Word for word, reproduce all entries below, leaving every picture out.

Available records START

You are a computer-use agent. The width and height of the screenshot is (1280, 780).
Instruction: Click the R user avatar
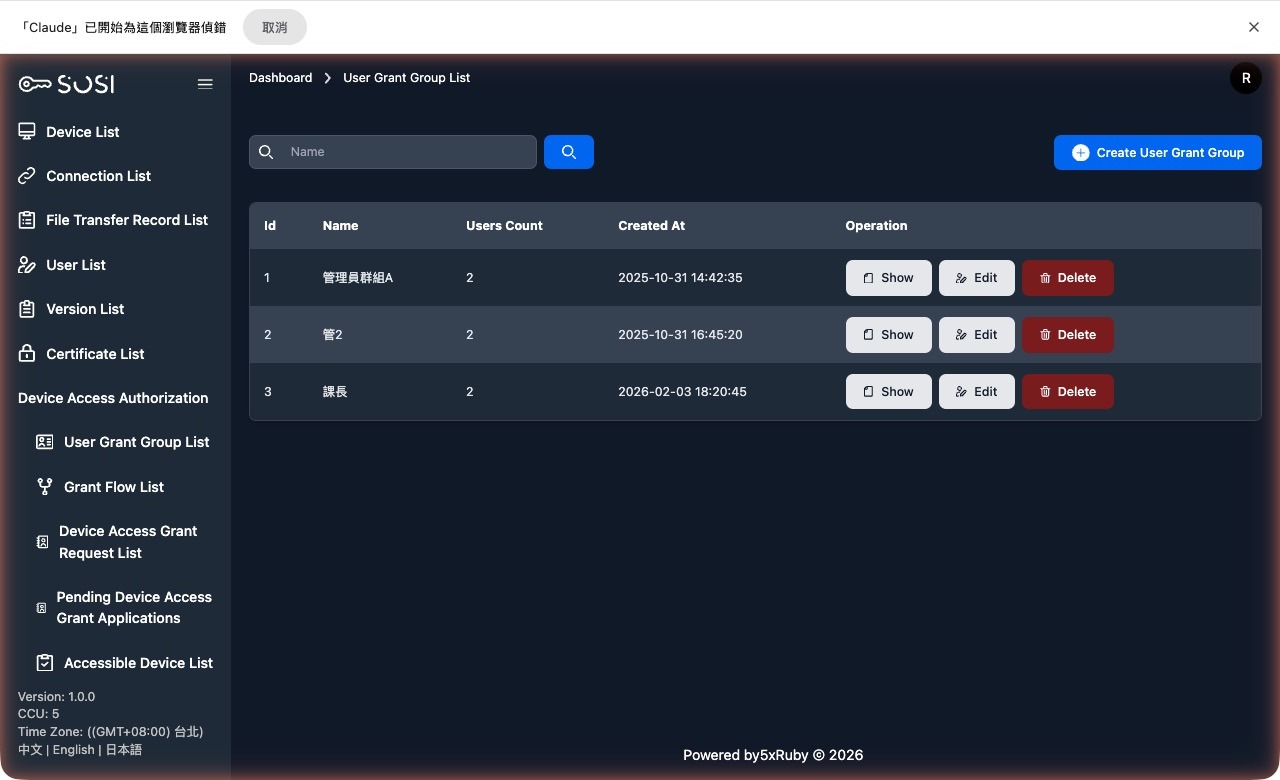click(1245, 77)
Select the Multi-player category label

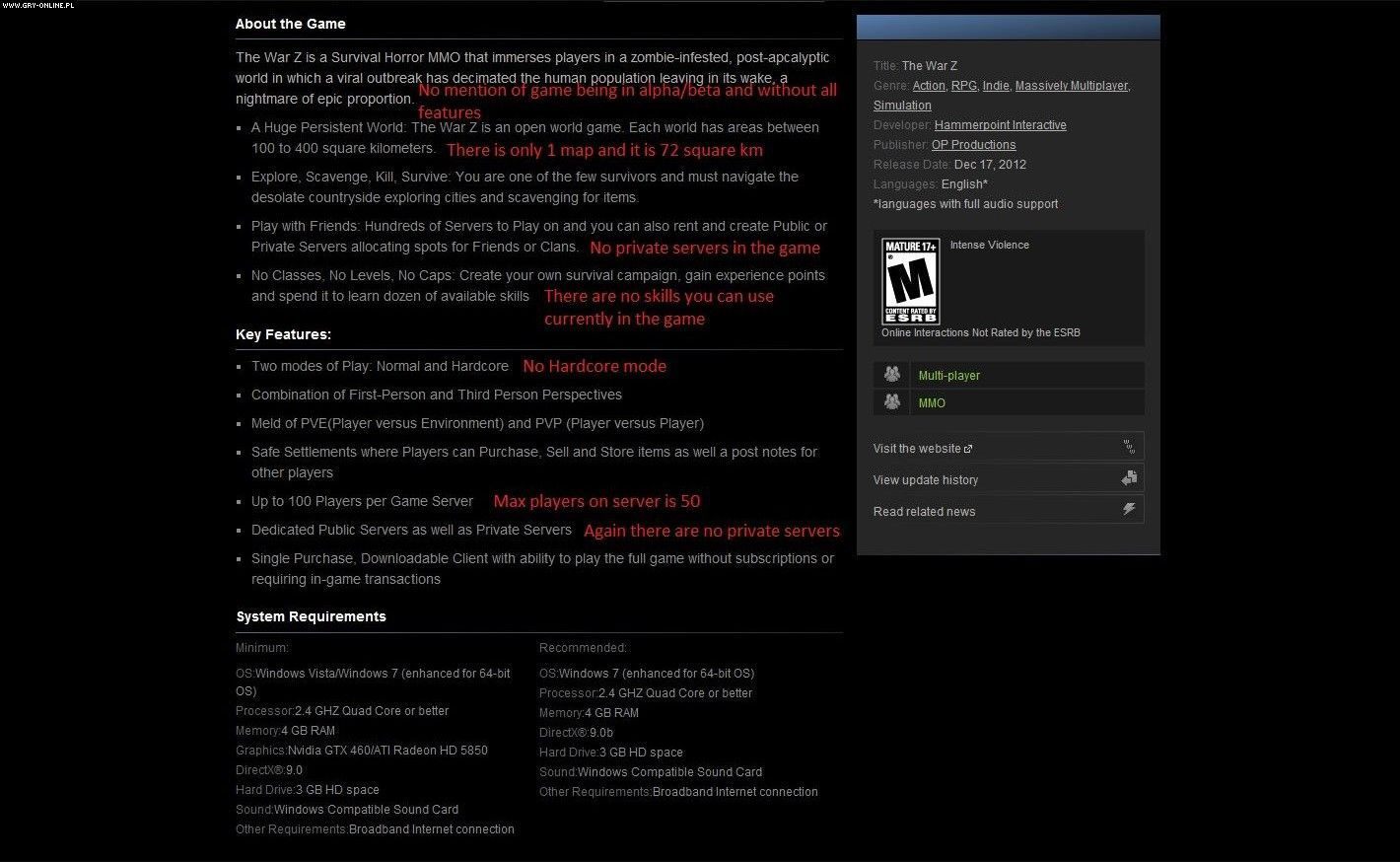[x=948, y=376]
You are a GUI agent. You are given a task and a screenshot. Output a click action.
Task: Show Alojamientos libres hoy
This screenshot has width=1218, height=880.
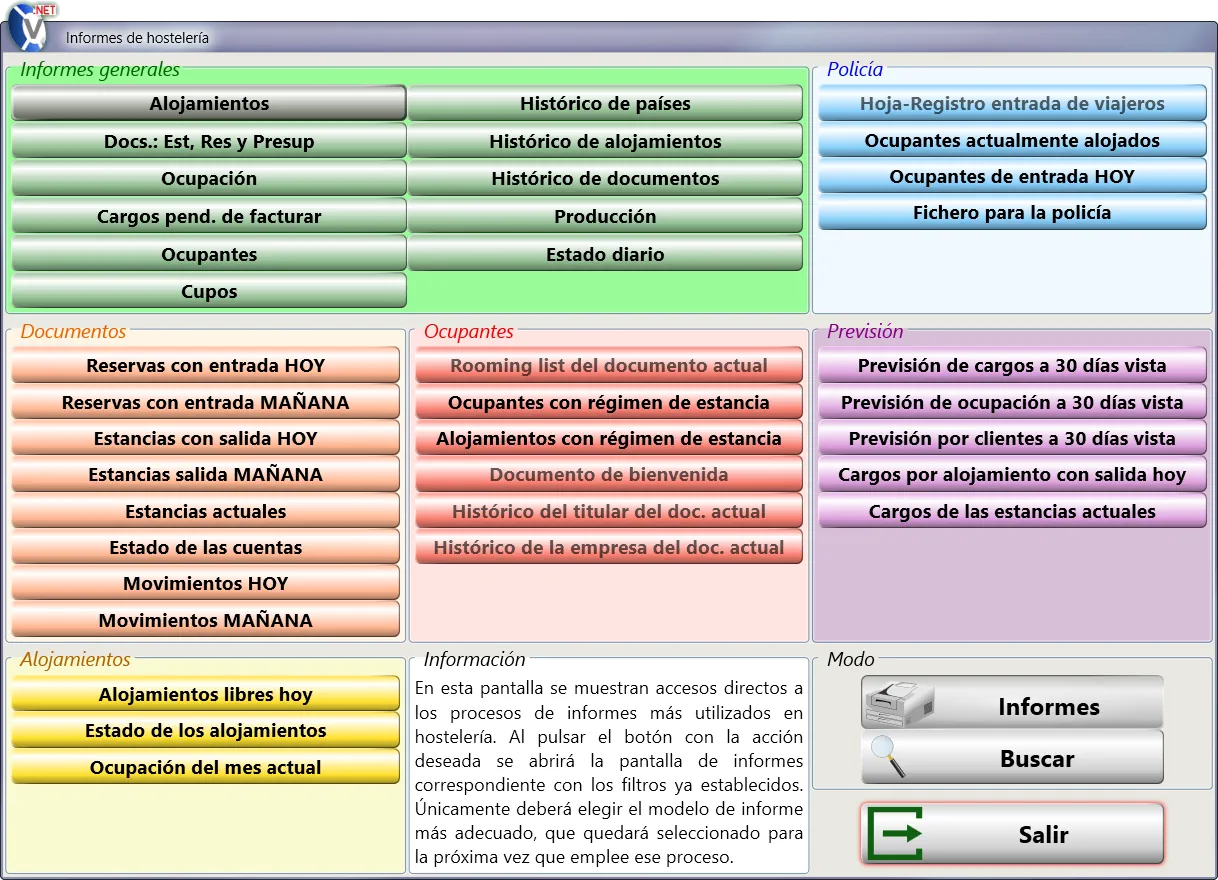pos(206,695)
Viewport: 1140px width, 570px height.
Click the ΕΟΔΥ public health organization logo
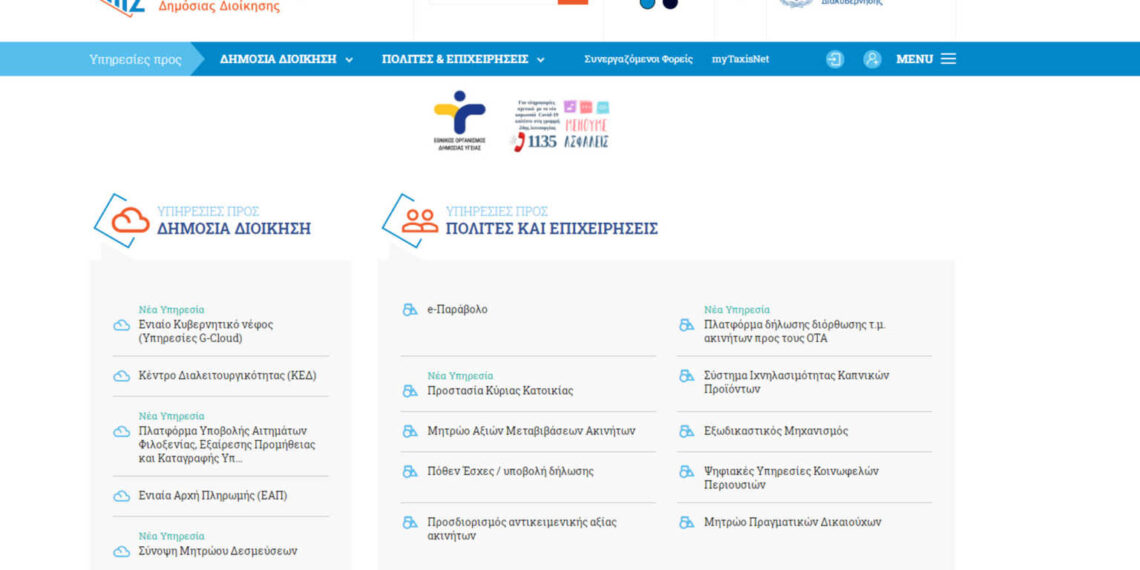click(459, 121)
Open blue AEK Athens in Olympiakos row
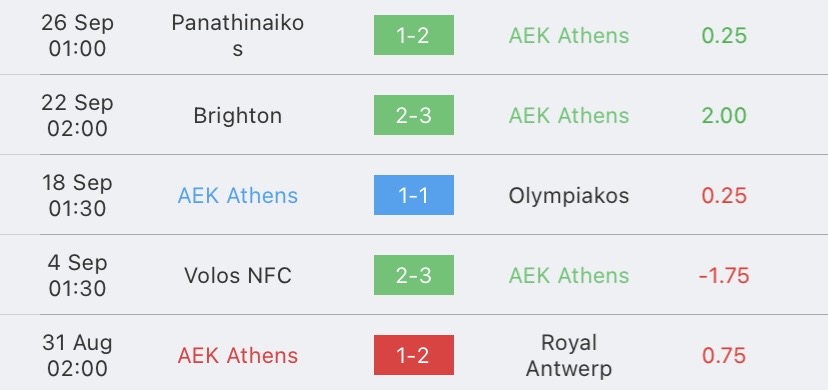828x390 pixels. 238,195
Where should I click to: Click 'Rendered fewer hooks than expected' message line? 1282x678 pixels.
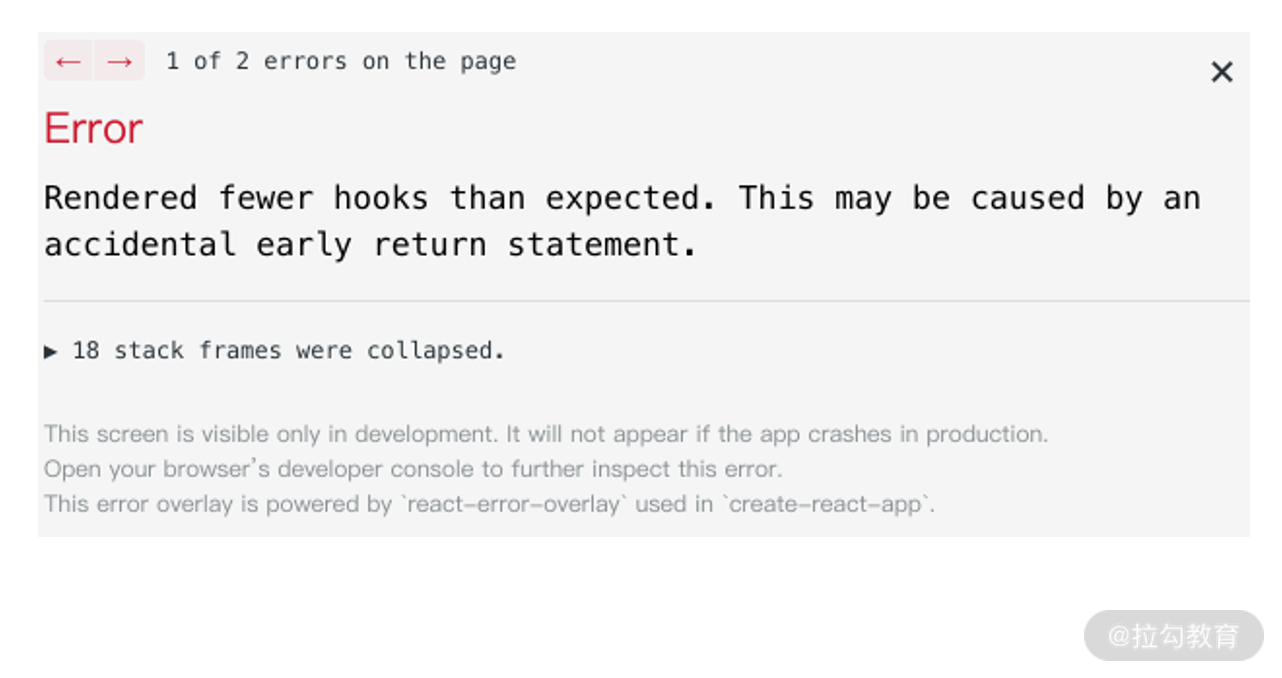coord(380,198)
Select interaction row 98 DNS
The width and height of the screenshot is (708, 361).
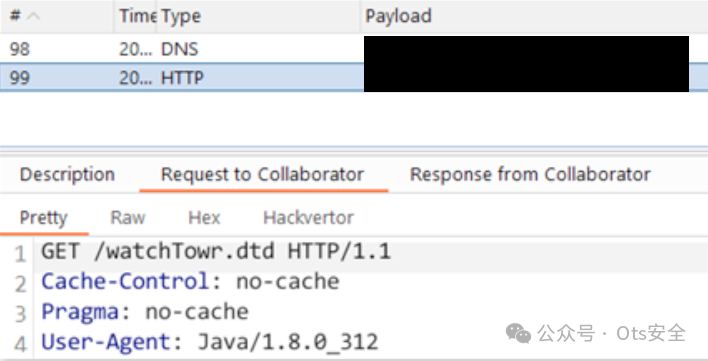pos(354,49)
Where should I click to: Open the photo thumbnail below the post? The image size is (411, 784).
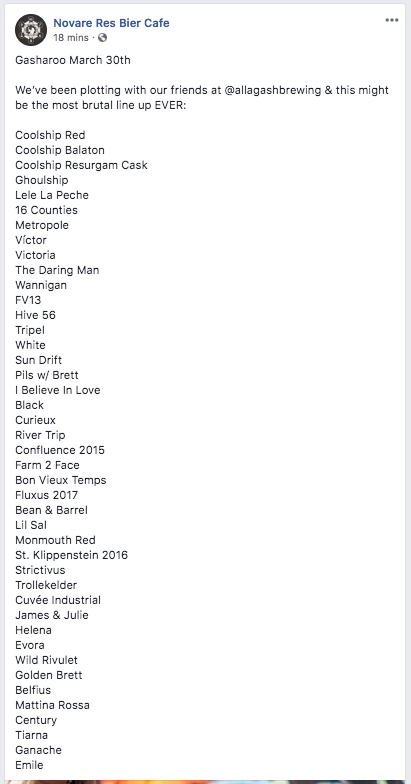click(206, 782)
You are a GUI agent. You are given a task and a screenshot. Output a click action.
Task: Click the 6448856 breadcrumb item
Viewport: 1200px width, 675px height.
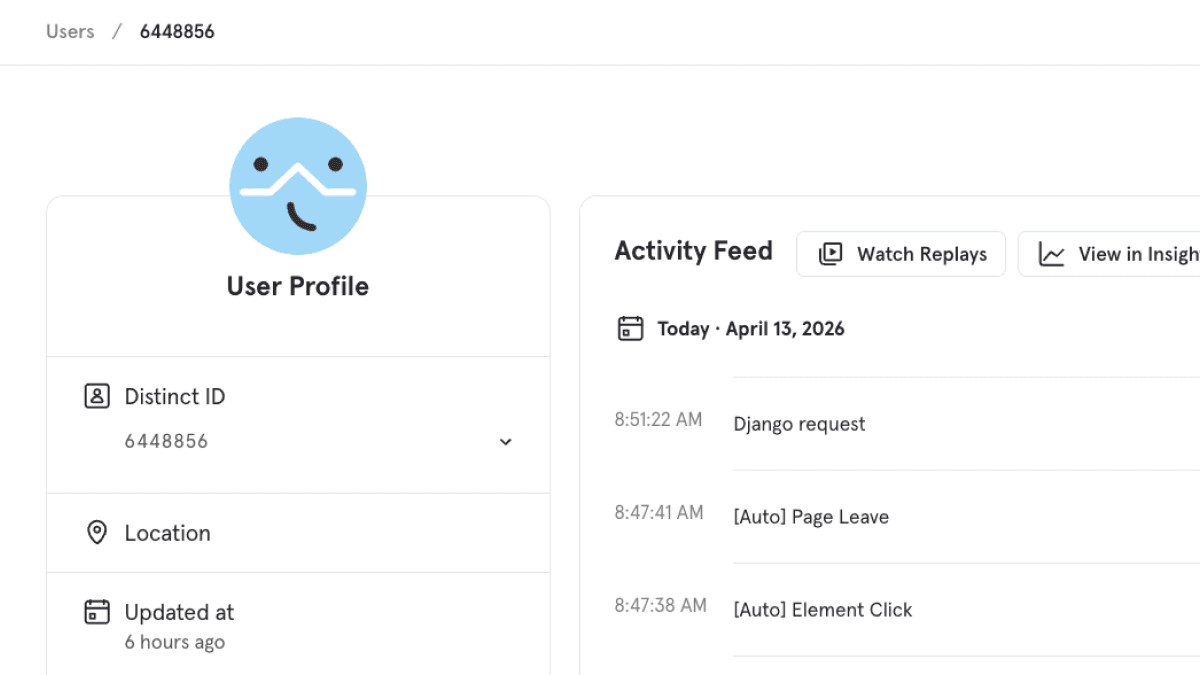point(177,32)
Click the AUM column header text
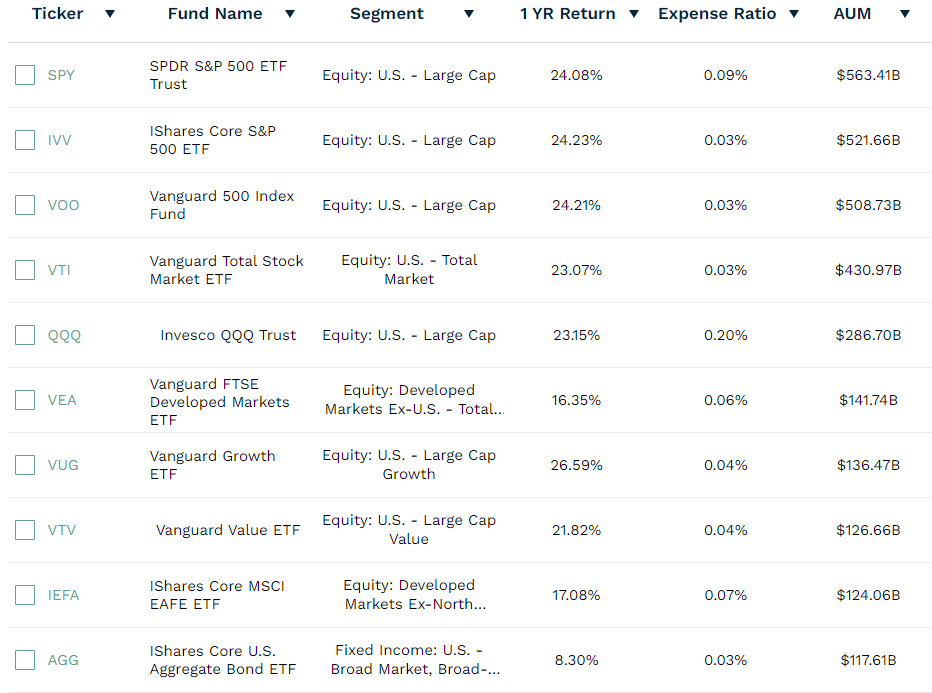The width and height of the screenshot is (932, 693). pyautogui.click(x=852, y=14)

Available records END

**Exercise result**:
You are a computer-use agent. The width and height of the screenshot is (1280, 780).
Instruction: Click the R user avatar
click(1245, 77)
Select the Multi-player category label

[x=948, y=376]
You are a GUI agent. You are given a task and a screenshot. Output a click action.
Task: Show Alojamientos libres hoy
This screenshot has width=1218, height=880.
pos(206,695)
Viewport: 1140px width, 570px height.
Click the ΕΟΔΥ public health organization logo
click(459, 121)
Open blue AEK Athens in Olympiakos row
828x390 pixels. 238,195
Where should I click to: Click 'Rendered fewer hooks than expected' message line? 1282x678 pixels.
coord(380,198)
Select interaction row 98 DNS
The width and height of the screenshot is (708, 361).
pos(354,49)
Where should I click to: Open the photo thumbnail below the post? The image size is (411, 784).
click(206, 782)
You are a GUI agent. You are given a task and a screenshot. Output a click action.
Task: Click the 6448856 breadcrumb item
Viewport: 1200px width, 675px height.
point(177,32)
Click the AUM column header text
The width and height of the screenshot is (932, 693). pyautogui.click(x=852, y=14)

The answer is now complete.